The three-piece instrumental band make music for the CBC show "Kids In The Hall"
by Dave MacIntosh
"The reason we work so well is that Kids In The Hall want to be musicians, and we want to be comedians," says Shadowy Man, Don Pyle. The Kids In The Hall are the latest television comedy sensations, and Shadowy Men On A Shadowy Planet are the Toronto instrumental rock band who provide music for the show's live taping and credit sequence. This could be the most unlikely success story in show business.
The shadowy saga begins when Calgary school friends Reid Diamond and Brian Connelly met up again in Toronto with Calgarian Bruce McCulloch. Brian and Reid were fresh from avant-punk bands like Crash Kills Five and Martyrs At The Barbecue. Bruce had been dabbling in different comedic ventures, and along with several similarly deranged youngsters, formed the effervescent troupe, Kids In The Hall. Early Kids shows were low-key affairs, but they soon developed some notoriety for their outrageous, contemporary comedy, to the point where two of the Kids were hired to write skits for the "Saturday Night Live" series.
When the Kids needed a live band for their factory theatre production of "Grave Robbers From Hipsville," they called compatriots Don, Reid and Brian, now known as Shadowy Men On A Shadowy Planet. According to Don, this performance-pop spectacle launched "a series of mishaps" which led to the entire gang earning a prime-time slot on the CBC.
Don says the Shadowy Guys quickly discovered the world of television wasn't all fun and games. "The lawyers came in and took over. The CBC wanted the rights to our songs, and we wouldn't give them away. Battling between lawyers actually overlapped production of the show. It turned into a fairly ugly business. Thank God there are competent lawyers!"
The actual music the Shadowy Men contribute to the show consists of "sound bites" for the credit and commercial break sequences, as well as "audience warmers" during set-changes in the live, studio audience taping segments. "The producers weren't sure what they liked about the Kids' act, and they certainly didn't know who we were. The CBC didn't have a clue what we'd give them. They eventually received about 75 pieces of music, 12 seconds or less. It fits in with the way we write songs, which is to just record all our basic ideas, the bits and pieces. One clever riff, and we've got a song."
The Shadowy Men have also participated in the recording of the soundtrack for the popular cult movie, Comic Book Confidential as well as work for Genie-winner Colin Breton's "Mysterious Moon-Men Of Canada," a title which couldn't be more appropriate for the zany band. Don stresses that all this big- and small-screen stuff is just extracurricular fun for the musicians. "We're not a 'soundtrack band' or anything. We're a band; we play shows, we do tours, and we make records."
A major part of the Shadowy Men's appeal is their rowdy approach to instrumental tunes.
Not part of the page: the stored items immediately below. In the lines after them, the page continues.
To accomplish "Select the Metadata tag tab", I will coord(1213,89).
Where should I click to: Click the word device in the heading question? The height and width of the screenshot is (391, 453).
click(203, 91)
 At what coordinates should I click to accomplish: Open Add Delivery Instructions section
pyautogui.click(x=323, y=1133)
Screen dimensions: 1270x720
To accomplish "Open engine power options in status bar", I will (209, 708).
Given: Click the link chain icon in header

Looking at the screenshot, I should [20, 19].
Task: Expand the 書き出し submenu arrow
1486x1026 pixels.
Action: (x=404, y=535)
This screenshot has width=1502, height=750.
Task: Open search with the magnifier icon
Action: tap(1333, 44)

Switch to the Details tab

The total word-count of the entire repertoire numbers less than ten. There's never been balladry in this band. "Since our songs don't have words, they're like mood pieces. Titles can refer to the mood and texture of a song. Things come out of the conversations we have together. For instance, we couldn't agree on a 'Zombie' title for a song, we came up with 'Zombie Compromise.'"
As well as appearing on two of the notorious Og Music It Came From Canada compilations, the band has released four self-pressed E.P.s, and two "giveaway" singles. Their European label, Glass, has released Savvy Show Stoppers, comprised of all their single and E.P. tracks, while a full-length album for Canadian release is in the works.
All in all, the future looks good for a band who initially seems like a bad joke in a foreign language.